Reproduce the records below without alteration, from their first line through the line that contains "Click Japan flag", including both of these lines.

## Begin Provided material

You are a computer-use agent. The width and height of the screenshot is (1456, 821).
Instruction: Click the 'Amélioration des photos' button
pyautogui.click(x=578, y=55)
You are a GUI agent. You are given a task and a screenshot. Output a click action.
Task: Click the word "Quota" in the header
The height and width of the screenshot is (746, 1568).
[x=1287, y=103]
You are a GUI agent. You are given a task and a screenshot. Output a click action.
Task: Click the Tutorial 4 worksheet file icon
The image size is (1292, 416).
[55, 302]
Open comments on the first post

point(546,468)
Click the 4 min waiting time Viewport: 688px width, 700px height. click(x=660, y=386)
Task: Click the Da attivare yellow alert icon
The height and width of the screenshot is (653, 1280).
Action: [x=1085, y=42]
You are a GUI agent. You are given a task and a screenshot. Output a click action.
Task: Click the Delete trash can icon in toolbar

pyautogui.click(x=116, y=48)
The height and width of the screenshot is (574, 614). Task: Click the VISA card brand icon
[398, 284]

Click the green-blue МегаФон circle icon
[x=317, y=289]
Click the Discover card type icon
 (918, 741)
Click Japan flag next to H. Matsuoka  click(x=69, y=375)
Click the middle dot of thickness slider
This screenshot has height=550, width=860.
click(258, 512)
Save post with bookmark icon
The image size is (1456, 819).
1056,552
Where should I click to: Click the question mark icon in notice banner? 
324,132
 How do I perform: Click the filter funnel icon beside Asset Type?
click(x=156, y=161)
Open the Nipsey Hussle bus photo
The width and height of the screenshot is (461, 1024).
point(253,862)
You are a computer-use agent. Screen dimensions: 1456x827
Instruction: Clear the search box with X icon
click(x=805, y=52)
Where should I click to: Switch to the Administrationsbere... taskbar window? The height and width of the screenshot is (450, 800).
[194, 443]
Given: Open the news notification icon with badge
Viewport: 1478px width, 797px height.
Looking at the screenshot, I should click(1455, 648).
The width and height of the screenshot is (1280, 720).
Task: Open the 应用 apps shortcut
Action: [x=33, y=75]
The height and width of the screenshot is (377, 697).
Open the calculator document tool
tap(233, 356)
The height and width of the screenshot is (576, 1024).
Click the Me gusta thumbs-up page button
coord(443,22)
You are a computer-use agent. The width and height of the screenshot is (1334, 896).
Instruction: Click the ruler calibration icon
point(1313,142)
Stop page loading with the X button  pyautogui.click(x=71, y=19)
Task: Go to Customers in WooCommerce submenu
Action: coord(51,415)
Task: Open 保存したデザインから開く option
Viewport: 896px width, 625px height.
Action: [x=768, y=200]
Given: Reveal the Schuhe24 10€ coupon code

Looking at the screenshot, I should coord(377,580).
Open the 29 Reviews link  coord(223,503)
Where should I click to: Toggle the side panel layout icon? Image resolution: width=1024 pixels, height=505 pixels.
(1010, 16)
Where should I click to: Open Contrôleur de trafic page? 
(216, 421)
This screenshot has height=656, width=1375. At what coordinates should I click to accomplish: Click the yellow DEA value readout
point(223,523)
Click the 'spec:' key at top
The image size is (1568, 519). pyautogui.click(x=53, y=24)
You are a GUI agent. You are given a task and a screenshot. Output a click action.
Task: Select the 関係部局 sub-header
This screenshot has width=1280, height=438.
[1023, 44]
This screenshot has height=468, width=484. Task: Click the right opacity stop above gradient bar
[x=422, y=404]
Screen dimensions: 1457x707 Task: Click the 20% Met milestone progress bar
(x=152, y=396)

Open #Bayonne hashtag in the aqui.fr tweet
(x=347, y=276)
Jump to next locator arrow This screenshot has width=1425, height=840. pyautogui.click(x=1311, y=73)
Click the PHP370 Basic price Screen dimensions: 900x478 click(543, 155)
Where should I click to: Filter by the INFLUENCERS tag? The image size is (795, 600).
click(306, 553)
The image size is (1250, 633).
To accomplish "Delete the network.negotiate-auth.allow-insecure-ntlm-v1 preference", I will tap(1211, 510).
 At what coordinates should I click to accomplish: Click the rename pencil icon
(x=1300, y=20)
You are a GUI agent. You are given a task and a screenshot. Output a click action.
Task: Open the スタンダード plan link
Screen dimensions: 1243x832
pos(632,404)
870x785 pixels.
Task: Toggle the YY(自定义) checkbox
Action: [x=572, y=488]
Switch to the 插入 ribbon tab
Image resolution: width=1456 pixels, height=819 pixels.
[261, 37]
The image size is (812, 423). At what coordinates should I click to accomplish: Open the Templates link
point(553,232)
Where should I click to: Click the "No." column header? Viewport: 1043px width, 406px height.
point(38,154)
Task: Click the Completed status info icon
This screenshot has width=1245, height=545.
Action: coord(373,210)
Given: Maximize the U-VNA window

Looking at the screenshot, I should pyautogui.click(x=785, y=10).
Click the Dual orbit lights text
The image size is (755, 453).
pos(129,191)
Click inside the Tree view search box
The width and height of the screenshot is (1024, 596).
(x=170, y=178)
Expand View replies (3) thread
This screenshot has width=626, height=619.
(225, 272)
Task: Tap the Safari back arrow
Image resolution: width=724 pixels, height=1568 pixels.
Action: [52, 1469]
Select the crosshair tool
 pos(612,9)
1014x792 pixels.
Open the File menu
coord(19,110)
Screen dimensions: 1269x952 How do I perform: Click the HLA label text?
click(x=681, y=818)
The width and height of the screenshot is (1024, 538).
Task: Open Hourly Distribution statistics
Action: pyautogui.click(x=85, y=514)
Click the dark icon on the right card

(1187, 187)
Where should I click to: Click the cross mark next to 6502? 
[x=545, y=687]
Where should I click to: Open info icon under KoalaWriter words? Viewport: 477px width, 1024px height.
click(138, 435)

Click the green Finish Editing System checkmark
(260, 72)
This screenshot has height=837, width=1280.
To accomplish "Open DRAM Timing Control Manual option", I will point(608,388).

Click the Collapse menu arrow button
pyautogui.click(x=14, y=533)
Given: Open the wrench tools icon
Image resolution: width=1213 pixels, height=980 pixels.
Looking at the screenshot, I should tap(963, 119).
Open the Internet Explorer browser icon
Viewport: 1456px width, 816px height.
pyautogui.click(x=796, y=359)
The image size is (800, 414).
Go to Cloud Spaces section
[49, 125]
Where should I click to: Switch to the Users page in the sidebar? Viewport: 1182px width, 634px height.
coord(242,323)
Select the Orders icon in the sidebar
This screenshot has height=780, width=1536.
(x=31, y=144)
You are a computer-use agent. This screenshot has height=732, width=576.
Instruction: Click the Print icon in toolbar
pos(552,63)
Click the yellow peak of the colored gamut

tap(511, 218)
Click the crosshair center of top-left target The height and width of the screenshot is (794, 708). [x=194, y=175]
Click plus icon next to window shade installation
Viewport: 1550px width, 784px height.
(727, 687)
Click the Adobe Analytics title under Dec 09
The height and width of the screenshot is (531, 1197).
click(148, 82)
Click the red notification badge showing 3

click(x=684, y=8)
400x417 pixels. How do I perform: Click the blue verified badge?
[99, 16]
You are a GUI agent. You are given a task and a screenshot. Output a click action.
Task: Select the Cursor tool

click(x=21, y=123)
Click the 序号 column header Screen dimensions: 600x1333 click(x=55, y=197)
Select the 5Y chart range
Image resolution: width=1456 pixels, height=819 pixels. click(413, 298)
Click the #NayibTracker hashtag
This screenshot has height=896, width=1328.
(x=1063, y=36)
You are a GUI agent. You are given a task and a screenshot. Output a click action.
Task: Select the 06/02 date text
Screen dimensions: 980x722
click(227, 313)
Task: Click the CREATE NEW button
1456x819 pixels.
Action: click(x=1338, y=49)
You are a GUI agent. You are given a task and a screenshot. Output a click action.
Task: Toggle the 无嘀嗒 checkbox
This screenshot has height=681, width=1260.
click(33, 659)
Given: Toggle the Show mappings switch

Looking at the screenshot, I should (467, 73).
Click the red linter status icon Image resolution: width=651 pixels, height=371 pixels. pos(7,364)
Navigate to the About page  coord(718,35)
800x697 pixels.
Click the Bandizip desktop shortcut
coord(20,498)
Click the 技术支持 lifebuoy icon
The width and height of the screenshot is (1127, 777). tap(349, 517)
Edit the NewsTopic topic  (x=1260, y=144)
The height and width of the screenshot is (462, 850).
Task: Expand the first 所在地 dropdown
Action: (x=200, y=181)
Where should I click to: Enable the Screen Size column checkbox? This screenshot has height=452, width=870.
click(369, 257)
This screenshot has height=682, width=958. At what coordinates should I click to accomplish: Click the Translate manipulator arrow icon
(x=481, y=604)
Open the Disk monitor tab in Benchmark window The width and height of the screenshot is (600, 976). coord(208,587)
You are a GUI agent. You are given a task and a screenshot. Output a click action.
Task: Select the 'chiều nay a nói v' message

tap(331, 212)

## End Provided material

Answer to this problem:
You are a computer-use agent. The width and height of the screenshot is (1456, 821).
Instruction: Click the 'Amélioration des photos' button
pyautogui.click(x=578, y=55)
You are a GUI agent. You are given a task and a screenshot. Output a click action.
Task: Click the word "Quota" in the header
The height and width of the screenshot is (746, 1568).
[x=1287, y=103]
You are a GUI agent. You are given a task and a screenshot. Output a click action.
Task: Click the Tutorial 4 worksheet file icon
The image size is (1292, 416).
[55, 302]
Open comments on the first post

point(546,468)
Click the 4 min waiting time Viewport: 688px width, 700px height. click(x=660, y=386)
Task: Click the Da attivare yellow alert icon
The height and width of the screenshot is (653, 1280).
Action: [x=1085, y=42]
You are a GUI agent. You are given a task and a screenshot. Output a click action.
Task: Click the Delete trash can icon in toolbar

pyautogui.click(x=116, y=48)
The height and width of the screenshot is (574, 614). Task: Click the VISA card brand icon
[398, 284]

Click the green-blue МегаФон circle icon
[x=317, y=289]
Click the Discover card type icon
 (918, 741)
Click Japan flag next to H. Matsuoka  click(x=69, y=375)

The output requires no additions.